§ Exercise description
Would you please copy all of the data exactly, skipping the images?

Collected data:
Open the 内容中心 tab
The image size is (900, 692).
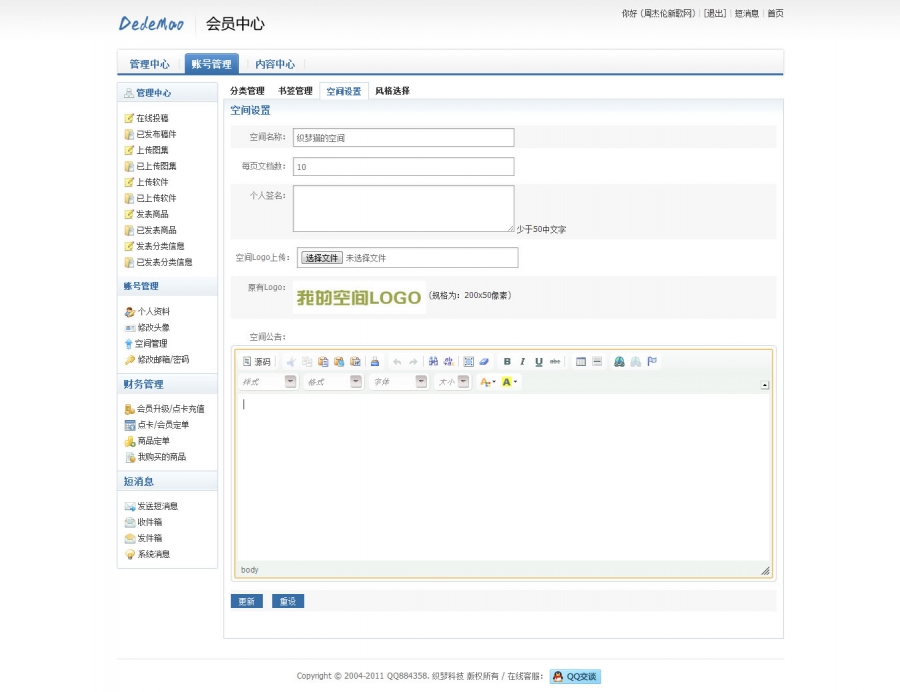click(x=276, y=63)
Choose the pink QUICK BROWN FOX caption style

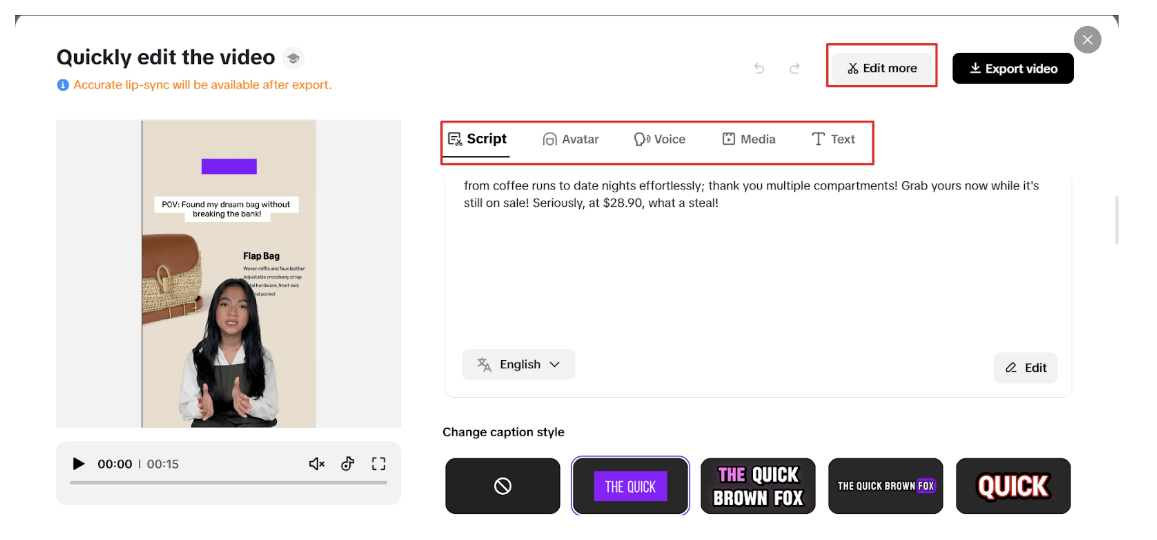758,486
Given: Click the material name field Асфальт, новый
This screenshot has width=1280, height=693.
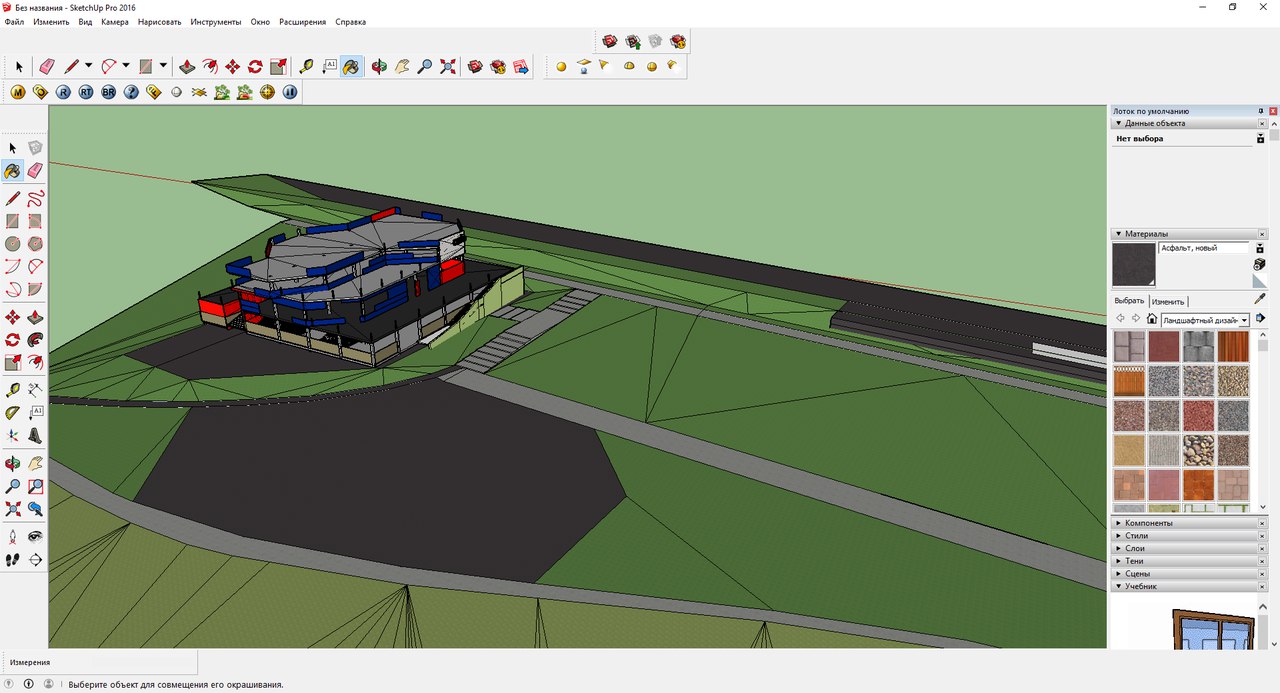Looking at the screenshot, I should pyautogui.click(x=1203, y=248).
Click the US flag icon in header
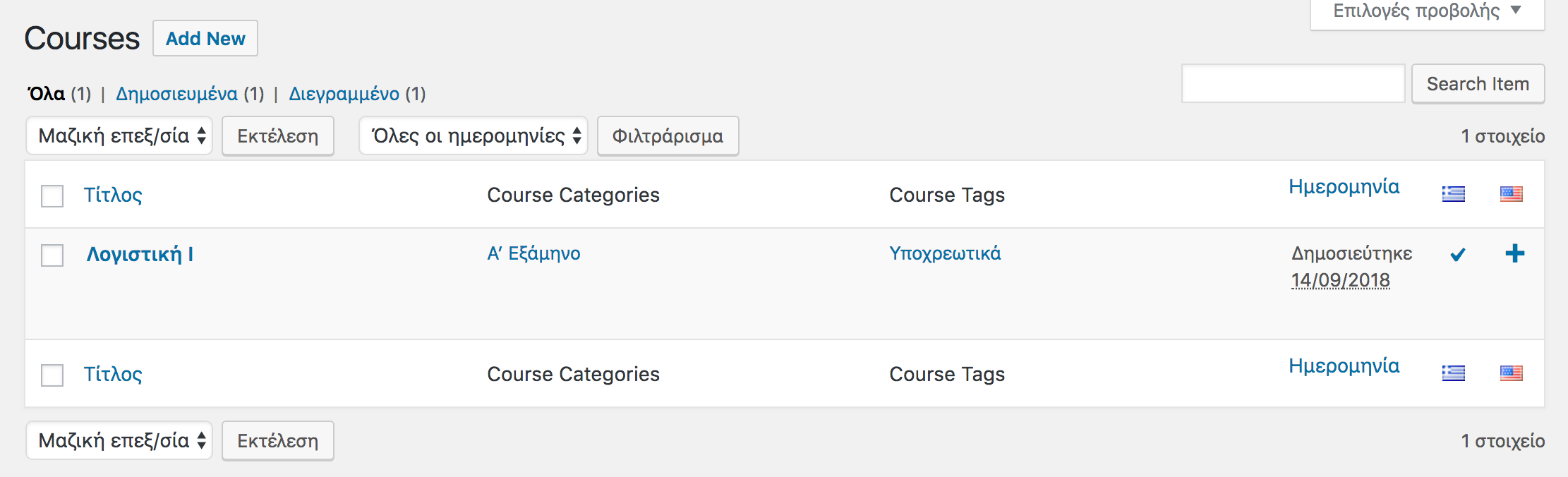This screenshot has width=1568, height=477. coord(1511,194)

§ Answer to this problem
Open the 内容中心 tab
The image size is (900, 692).
click(x=276, y=63)
Choose the pink QUICK BROWN FOX caption style

758,486
Given: Click the material name field Асфальт, новый
This screenshot has width=1280, height=693.
Looking at the screenshot, I should pyautogui.click(x=1203, y=248).
Click the US flag icon in header
This screenshot has width=1568, height=477. coord(1511,194)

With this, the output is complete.